Segurança pública no AM terá treinamento para abordar pessoas com autismo e transtornos mentais

Projeto da deputada Mayra Dias aprovado pela Aleam torna obrigatória a capacitação de agentes em técnicas de desescalada e atendimento humanizado.
(Foto: Divulgação)

Manaus (AM) – Em um passo decisivo para a modernização das abordagens policiais no estado, a Assembleia Legislativa do Estado do Amazonas (Aleam) aprovou por unanimidade, na quinta-feira (9/4), o Projeto de Lei nº 796/2024 que institui plano de capacitação obrigatório para agentes de segurança pública voltado ao atendimento de pessoas com Transtorno do Espectro Autista (TEA) e deficiências psicossociais.
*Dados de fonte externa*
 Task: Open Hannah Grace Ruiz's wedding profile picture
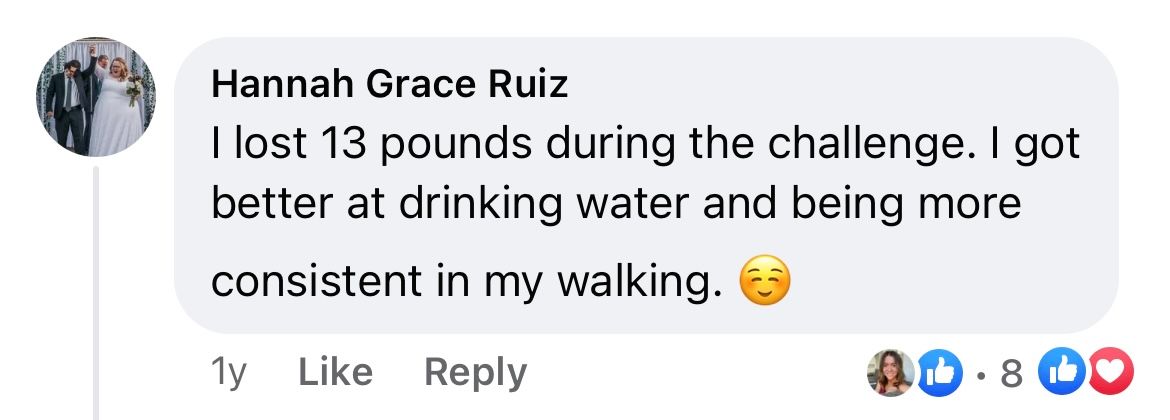96,97
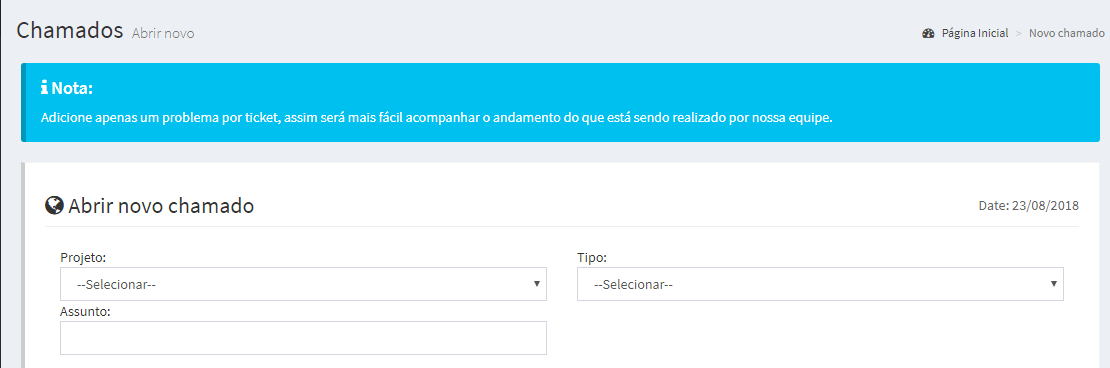The height and width of the screenshot is (368, 1110).
Task: Focus the Assunto text field
Action: (303, 338)
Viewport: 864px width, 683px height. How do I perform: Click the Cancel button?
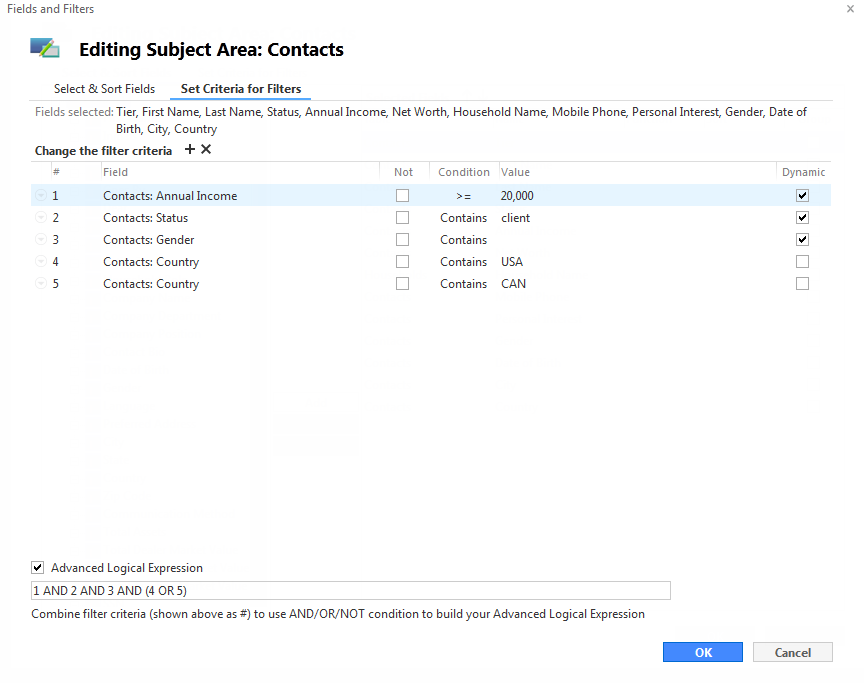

De autoria da deputada estadual Mayra Dias (PSD), a nova legislação prevê que o treinamento seja integrado aos cursos de formação, aperfeiçoamento e promoção dos agentes. O foco central é substituir abordagens convencionais por técnicas de comunicação não violenta e métodos de condução que respeitem os direitos humanos, mitigando riscos de tragédias em ocorrências envolvendo esse público.
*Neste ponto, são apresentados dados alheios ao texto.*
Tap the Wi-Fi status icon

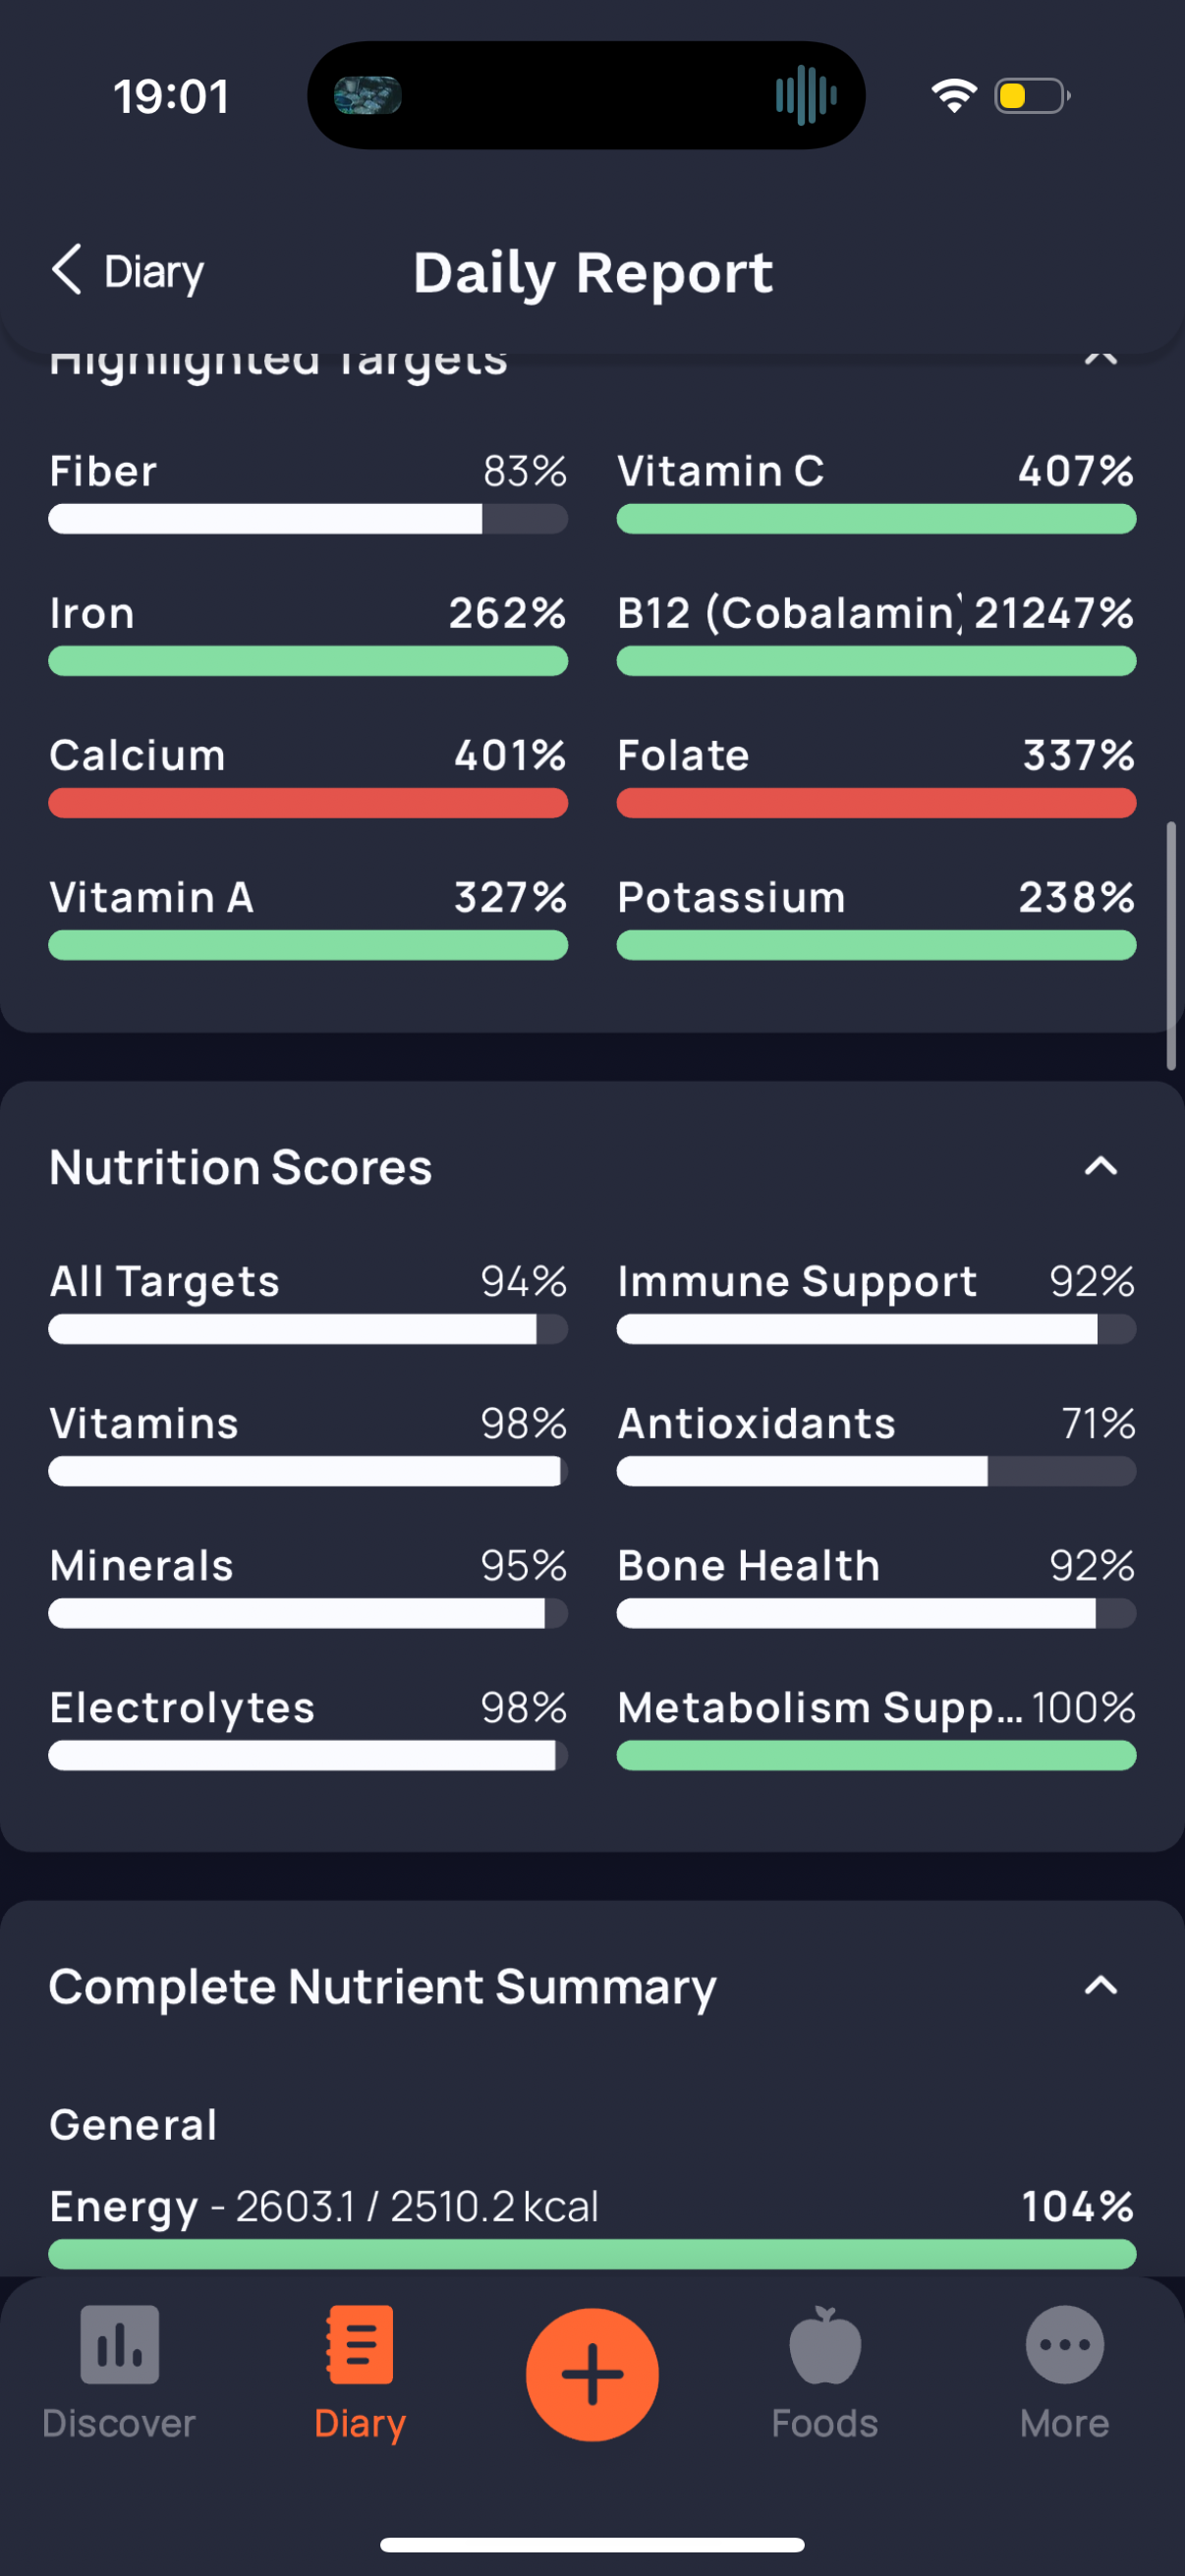pyautogui.click(x=954, y=96)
Os profissionais da segurança passarão a receber instruções específicas para reconhecer sinais de crises sensoriais ou comportamentos atípicos, evitando que a falta de informação resulte no uso desnecessário da força. O plano de ensino inclui estratégias para reduzir a tensão em momentos de crise; habilidades para lidar com indivíduos em sofrimento mental ou crises de TEA; e exercícios baseados em casos reais para preparar o agente para a vivência de rua.
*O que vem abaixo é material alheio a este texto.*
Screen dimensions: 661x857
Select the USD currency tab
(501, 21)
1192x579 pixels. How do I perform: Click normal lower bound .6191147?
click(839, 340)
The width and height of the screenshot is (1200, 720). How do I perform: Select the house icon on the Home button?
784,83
“Estamos falando de vidas que precisam ser tratadas com dignidade. A aprovação deste projeto constrói uma segurança pública mais preparada e sensível às diferenças, protegendo tanto o cidadão quanto o próprio policial, que terá o respaldo técnico para agir com empatia”, destacou a deputada Mayra Dias.

Formação Contínua
O plano de capacitação não será restrito apenas aos novos recrutas. A lei prevê a qualificação contínua, permitindo que veteranos das forças de segurança se atualizem por meio de cursos presenciais e à distância (EAD), abrangendo desde o estudo da legislação vigente até técnicas práticas de intervenção.

O projeto segue agora para a sanção do governador do Amazonas. Se sancionado, as corporações terão prazos para adaptar seus currículos acadêmicos às novas diretrizes de atendimento humanizado.